TASK ITEM ->
Only the lines from the top of the data through the one with "Task: Click the 05月17日 date on time axis" are to be written out, each exactly as it stands.

[Stored data]
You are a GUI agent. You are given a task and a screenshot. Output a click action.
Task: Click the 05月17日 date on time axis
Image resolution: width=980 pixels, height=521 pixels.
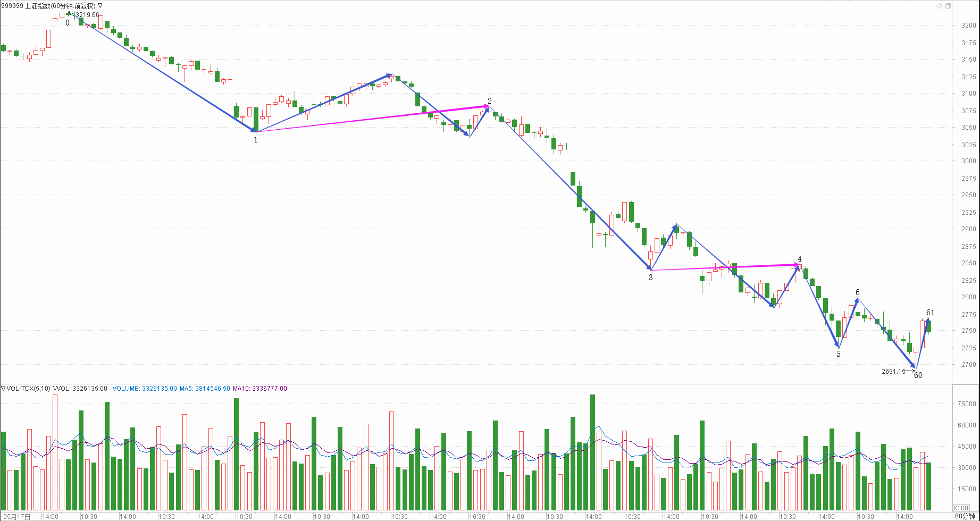(16, 516)
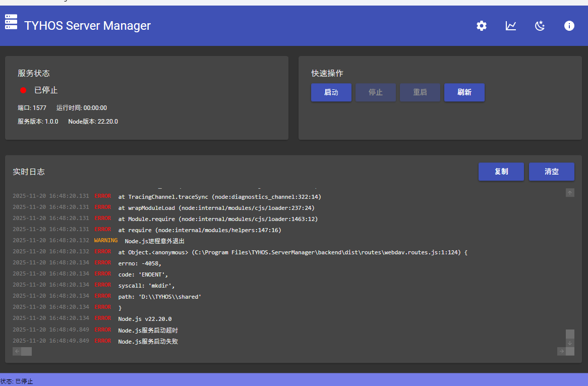The height and width of the screenshot is (386, 588).
Task: Clear the log with 清空 button
Action: (551, 172)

OUTPUT OF THE TASK ->
You are a GUI agent. You are given a task and a screenshot. Output a click action.
Task: Click the 05月17日 date on time axis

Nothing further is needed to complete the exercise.